Epilepsy that begins in childhood often has a better prognosis than epilepsy that begins in adolescence or adulthood, although the evidence is mixed for children younger than two or three years old. If a child’s epilepsy began before age 12, it is more likely that she will continue to be seizure-free once her medication is discontinued.

Response to treatment

If a child’s seizures are easily and quickly controlled on medication, this is a good sign that she will eventually become seizure-free without medication, particularly for children with idiopathic epilepsy (one study found that 92% of children with idiopathic epilepsy and early response to treatment later became seizure-free without medication). Children with cryptogenic or symptomatic epilepsy and early response to treatment are slightly less likely to become seizure-free without medication (67% and 30%, respectively).
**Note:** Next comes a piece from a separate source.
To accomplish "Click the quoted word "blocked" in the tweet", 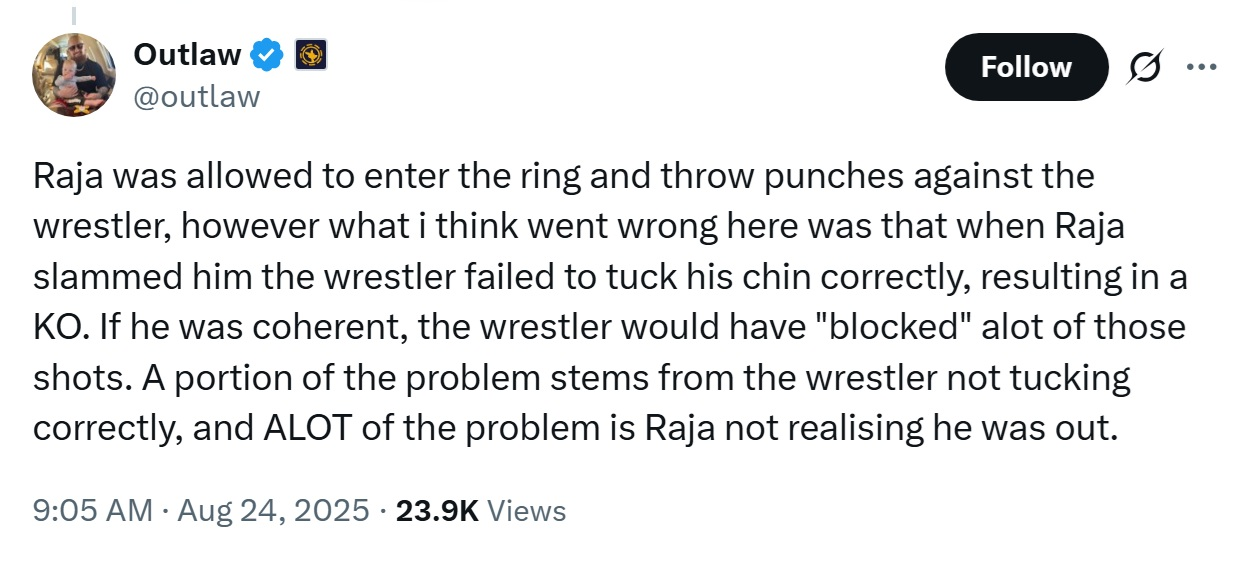I will [889, 327].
If a child has surgery for epilepsy and then becomes seizure-free, this may also be a promising sign.

Other neurological problems

Children with congenital brain malformations, brain tumours, mental retardation, or head injury are less likely to become seizure-free with or without medication. In one study, 42% of children with neurological problems had a recurrence of seizures two years after discontinuing medication.

Number of seizures

The relationship between the number of seizures a child has and the child’s prognosis is unclear. Some studies have found a link between the number of tonic-clonic seizures before the seizures were brought under control and the chance of recurrence, while others have found no such relationship.

Seizure control

There are various possible outcomes for seizure control in people with epilepsy.
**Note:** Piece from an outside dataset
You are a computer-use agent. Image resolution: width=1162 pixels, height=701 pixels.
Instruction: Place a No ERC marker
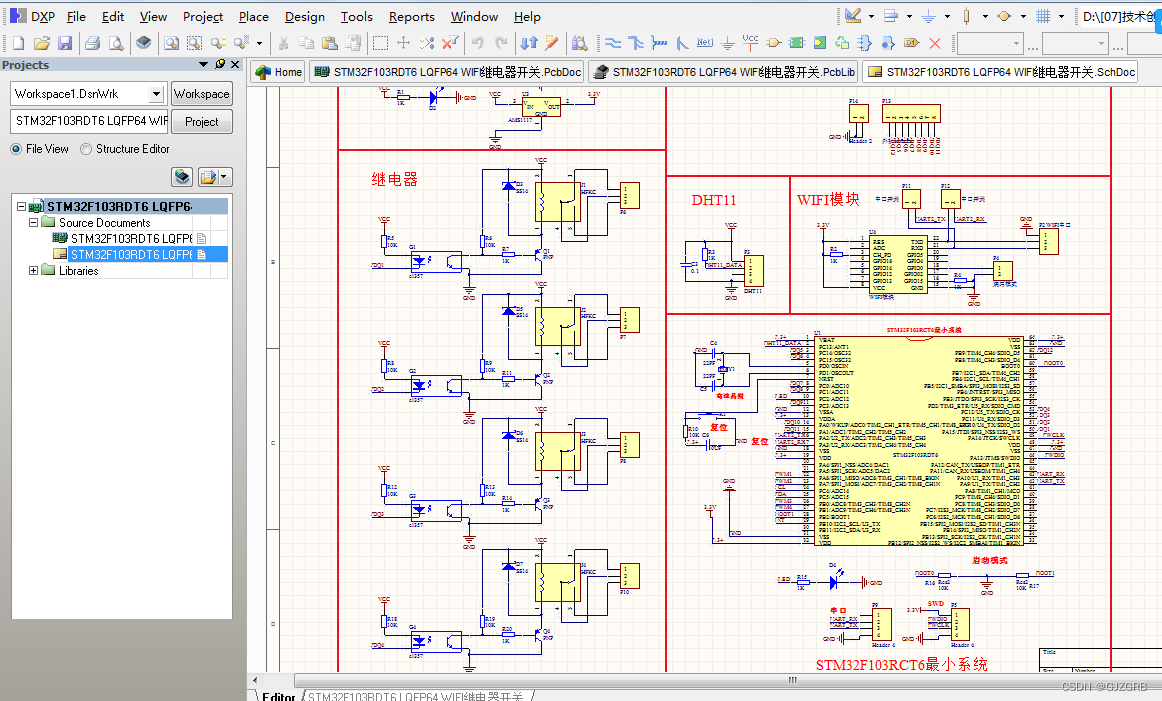pos(934,44)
A Finnish study that followed 245 children with epilepsy for nearly 30 years found that 64% of the study group had been seizure-free for at least five years, with or without medications. Another study found that between 40% and 50% of children with epilepsy later became seizure-free without medication. It is thought that about 13% to 17% of children with epilepsy have refractory epilepsy.
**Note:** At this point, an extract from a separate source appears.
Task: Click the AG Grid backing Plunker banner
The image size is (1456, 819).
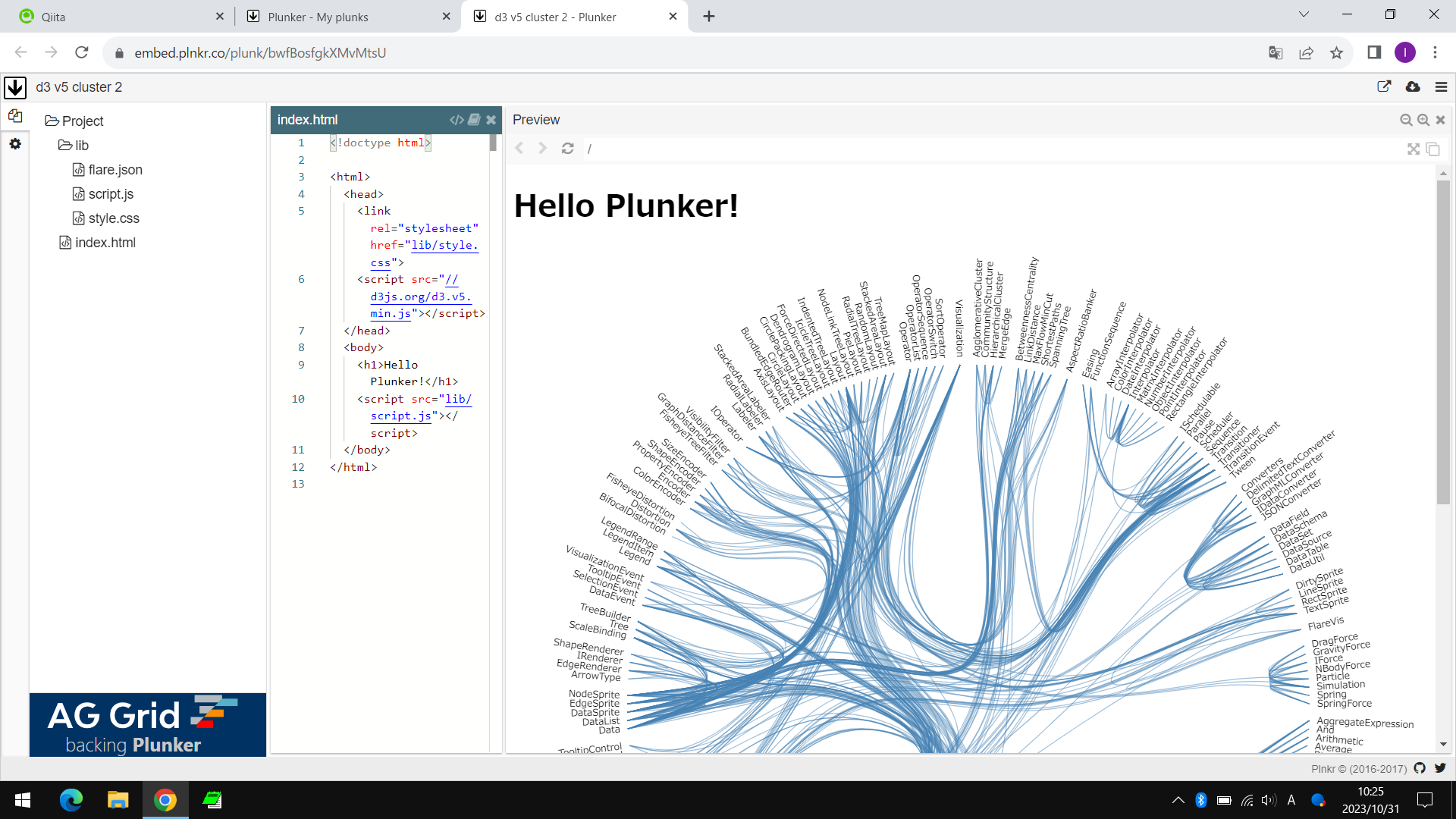Action: click(148, 725)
In some cases, your child’s doctor will suggest a trial period without medication if your child’s seizures have been well controlled for at least two years. It is a good idea to discontinue medication if there is a good chance that your child will be seizure-free without it, because the long-term use of epilepsy medications can affect your child’s self-image, behaviour, and functioning. However, the medication should be tapered off slowly under a doctor’s supervision; stopping suddenly can trigger seizures or even status epilepticus. 

Other outcomes

Epilepsy can affect many other aspects of a child’s life, including:

• emotions/behaviour

• social development

• ability to learn

• work

We are still learning about the factors that contribute to these outcomes. Seizure control alone is not the only issue. Even if the child does not have seizures, or if they are well controlled, there is some research which suggests that underlying abnormalities can cause problems with learning and behaviour. Medication side effects, other disorders, the age at which the seizures began, and how the child is treated by others may all play a role as well. Some syndromes are more likely than others to cause difficulties, and these are discussed in more detail later in this section.